Your goal
The data must be returned in full and exactly as given.

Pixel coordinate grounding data
▼

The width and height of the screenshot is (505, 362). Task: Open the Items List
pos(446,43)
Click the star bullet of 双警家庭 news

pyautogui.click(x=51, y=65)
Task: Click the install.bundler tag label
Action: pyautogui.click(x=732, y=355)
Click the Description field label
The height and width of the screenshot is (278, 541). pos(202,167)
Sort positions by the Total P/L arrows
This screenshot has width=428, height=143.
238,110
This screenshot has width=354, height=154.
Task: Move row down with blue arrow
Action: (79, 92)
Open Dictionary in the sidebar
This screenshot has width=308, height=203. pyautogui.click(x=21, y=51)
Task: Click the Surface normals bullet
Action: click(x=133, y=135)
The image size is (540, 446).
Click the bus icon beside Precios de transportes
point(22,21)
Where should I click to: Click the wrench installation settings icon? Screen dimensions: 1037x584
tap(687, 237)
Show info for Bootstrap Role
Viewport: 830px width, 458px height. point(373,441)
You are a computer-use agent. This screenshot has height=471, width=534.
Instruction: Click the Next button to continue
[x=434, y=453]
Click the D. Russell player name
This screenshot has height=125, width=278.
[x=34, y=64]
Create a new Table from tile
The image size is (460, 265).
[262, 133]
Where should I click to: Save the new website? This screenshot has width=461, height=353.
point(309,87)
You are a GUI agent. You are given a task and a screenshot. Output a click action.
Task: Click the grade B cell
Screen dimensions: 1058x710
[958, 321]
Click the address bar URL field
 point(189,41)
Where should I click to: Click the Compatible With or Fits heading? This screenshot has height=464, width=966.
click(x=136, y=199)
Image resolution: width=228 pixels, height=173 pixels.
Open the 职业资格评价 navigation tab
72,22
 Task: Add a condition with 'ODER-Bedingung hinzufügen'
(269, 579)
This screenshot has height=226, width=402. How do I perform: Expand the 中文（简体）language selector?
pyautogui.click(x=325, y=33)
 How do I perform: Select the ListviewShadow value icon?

▲

Response for this exercise
The width and height of the screenshot is (505, 362). Task: Open the Items List
pos(446,43)
Click the star bullet of 双警家庭 news

pyautogui.click(x=51, y=65)
Task: Click the install.bundler tag label
Action: pyautogui.click(x=732, y=355)
Click the Description field label
The height and width of the screenshot is (278, 541). pos(202,167)
Sort positions by the Total P/L arrows
This screenshot has width=428, height=143.
238,110
This screenshot has width=354, height=154.
Task: Move row down with blue arrow
Action: (79, 92)
Open Dictionary in the sidebar
This screenshot has width=308, height=203. pyautogui.click(x=21, y=51)
Task: Click the Surface normals bullet
Action: click(x=133, y=135)
The image size is (540, 446).
Click the bus icon beside Precios de transportes
point(22,21)
Where should I click to: Click the wrench installation settings icon? Screen dimensions: 1037x584
tap(687, 237)
Show info for Bootstrap Role
Viewport: 830px width, 458px height. point(373,441)
You are a computer-use agent. This screenshot has height=471, width=534.
Instruction: Click the Next button to continue
[x=434, y=453]
Click the D. Russell player name
This screenshot has height=125, width=278.
[x=34, y=64]
Create a new Table from tile
The image size is (460, 265).
[262, 133]
Where should I click to: Save the new website? This screenshot has width=461, height=353.
point(309,87)
You are a GUI agent. You are given a task and a screenshot. Output a click action.
Task: Click the grade B cell
Screen dimensions: 1058x710
[958, 321]
Click the address bar URL field
 point(189,41)
Where should I click to: Click the Compatible With or Fits heading? This screenshot has height=464, width=966.
click(x=136, y=199)
Image resolution: width=228 pixels, height=173 pixels.
Open the 职业资格评价 navigation tab
72,22
 Task: Add a condition with 'ODER-Bedingung hinzufügen'
(269, 579)
This screenshot has height=226, width=402. How do I perform: Expand the 中文（简体）language selector?
pyautogui.click(x=325, y=33)
 How do I perform: Select the ListviewShadow value icon?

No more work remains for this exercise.